(Pixel coordinate grounding data)
══════════════════════════════
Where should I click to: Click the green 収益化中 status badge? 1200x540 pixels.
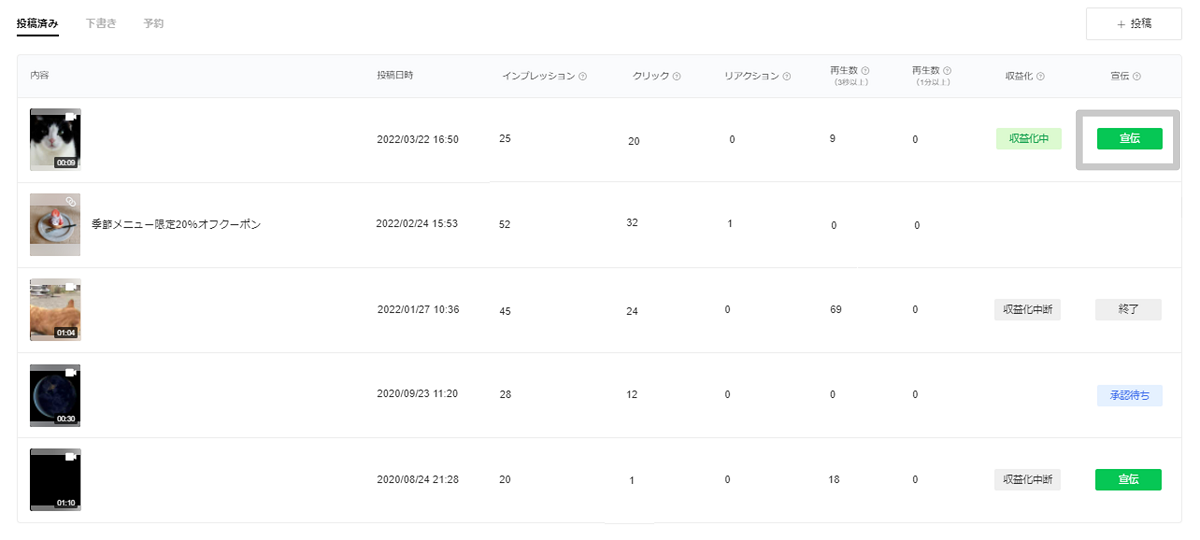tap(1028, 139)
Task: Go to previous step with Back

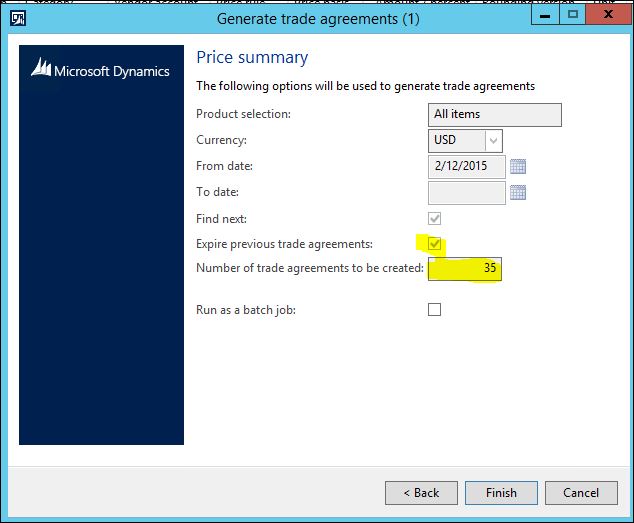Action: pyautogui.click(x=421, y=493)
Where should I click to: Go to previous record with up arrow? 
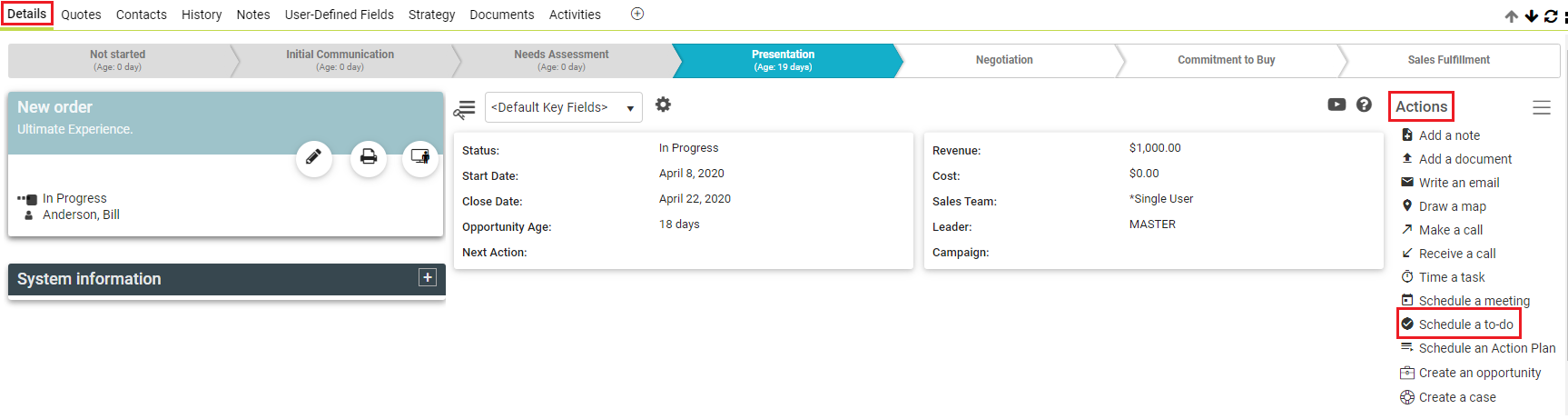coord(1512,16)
══════════════════════════════
▶ **REQUIREMENT**:
The entries are to be restated word for word, with pictures omitted.

▶ **SOLVED EXERCISE**:
Where should I click to: Click the green 収益化中 status badge? 1200x540 pixels.
tap(1028, 139)
Task: Go to previous step with Back

Action: pyautogui.click(x=421, y=493)
Where should I click to: Go to previous record with up arrow? 
coord(1512,16)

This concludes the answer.